Just look at the average ratings for Hyams and Badham in the IMDB. Badham has one film that barely has an average rating of 7 and Hyams has zero. For 2 directors who have made 17 and 21 films respectively that's pretty poor. Shouldn't they have at least one breakout film where they really showed their stuff in a career that long?

Hyams has been doing his own cinematography for the last 10 or so films. Why do have the feeling he had to start doing it because no one was willing to work with him?

Hyams is a horrible hack ("alot of alliteration from anxious anchor!"), but Badham has had his moments. I really like Saturday Night Fever (though, honestly, I did *not* expect to), a few of his other films around that time aren't too shabby (such as that aforementioned 7+ rated film, Whose Life Is It Anyway?), and I have enjoyed some of his television work (Jack Bull held my interest, for example).

Of course, his non-televion work has been pretty sad for quite some time now...

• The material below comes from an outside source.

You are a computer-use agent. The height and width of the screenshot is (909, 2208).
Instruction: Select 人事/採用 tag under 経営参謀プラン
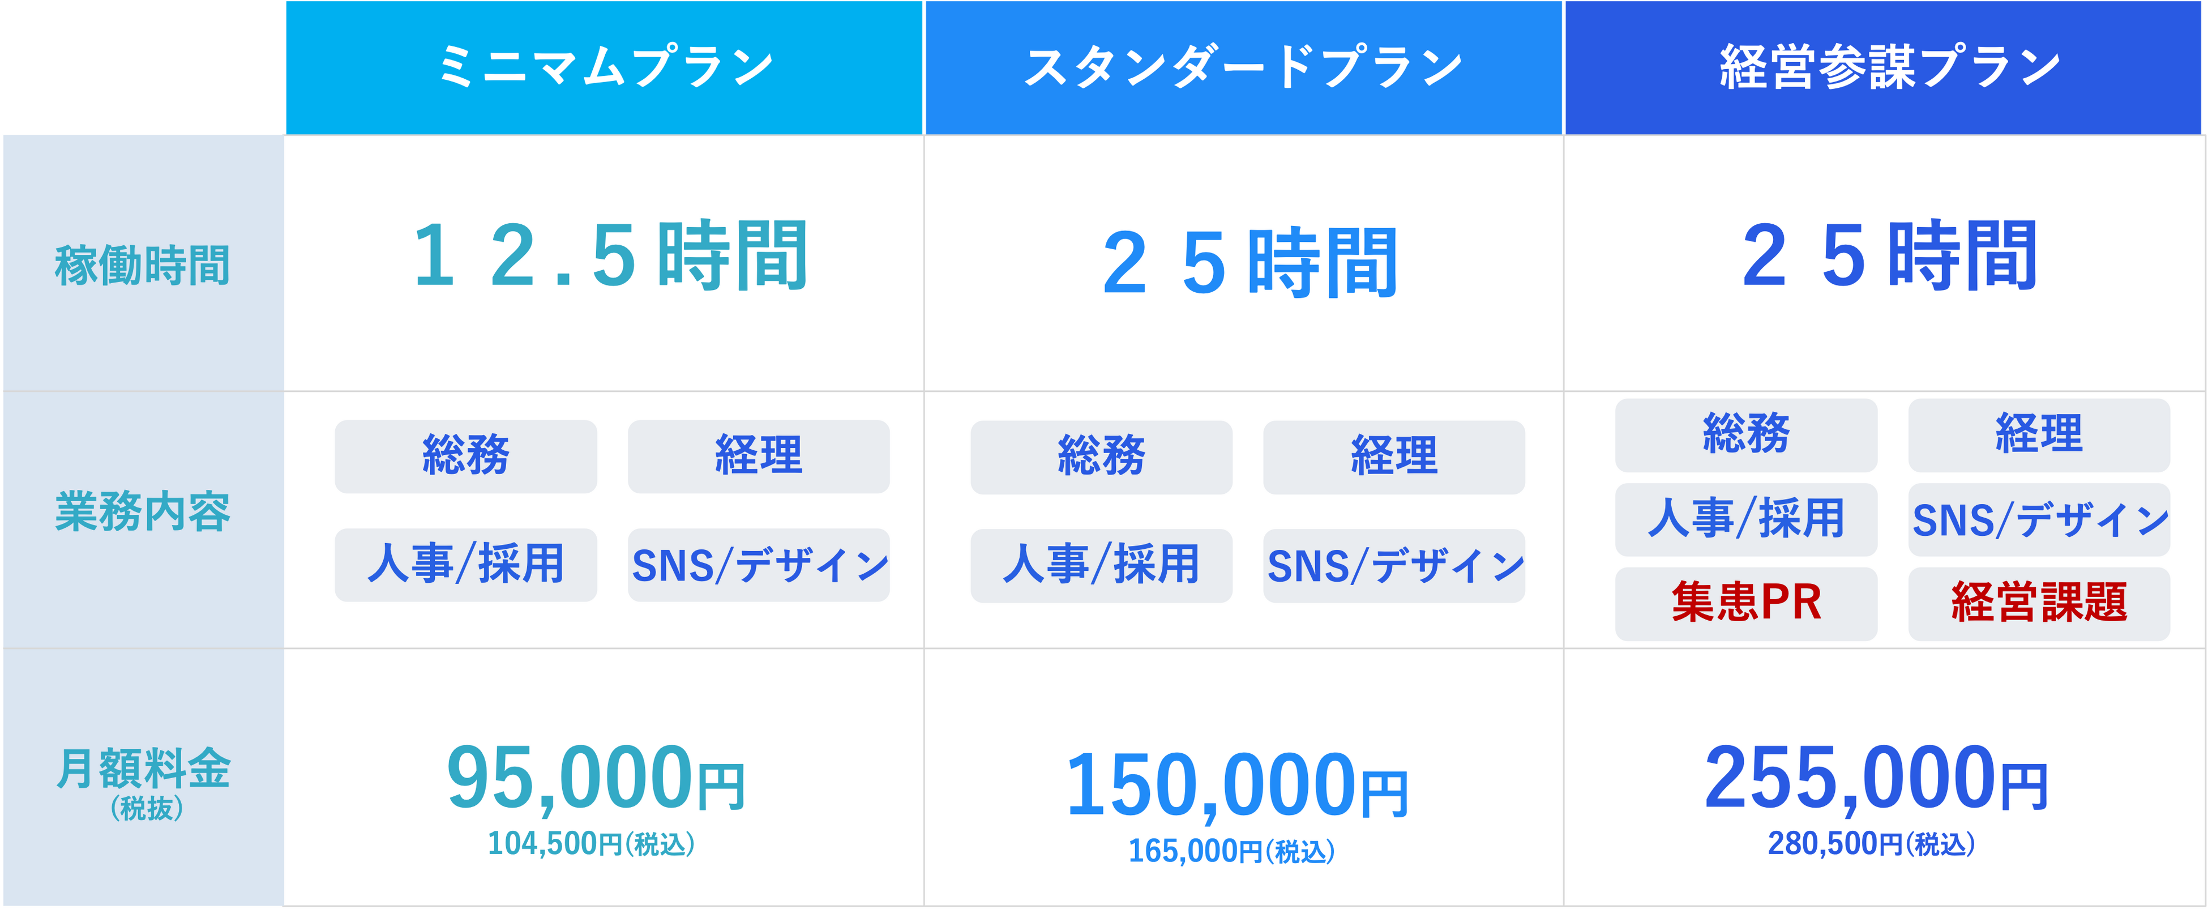[x=1746, y=520]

Great post! I love it when people come out both-barrels-blazing against crap.

Shalom, y'all!

L. Bangs

Thanks! Movies like this are much easier to write about than watch. I even get a sort of perverse pleasure from it. Not so much that I'd wish for more frequent additions to this "Bombs" series, but at least it takes the edge off my pain a bit.

I have to concur on the Badham defense. Saturday Night Fever, WarGames and Stakeout were reasonably good movies. Plus I kind of liked Bingo Long's Traveling All-Stars & Motor Kings.

Hyams I could find nothing worth defending with the possible exception of Capricorn One but that has more to do with the camp quality than any real quality; OJ before the scandal as an astronaut, Kojak and two Mr. Barabara Streisand's, Eliot Gould and James Brolin that is hard to beat.

I agree completely. It appalls me that somebody would trust Hyams with the $40M (I think) it took to make The Musketeer. How much would it cost to remaster and DVD-ify the 70s versions?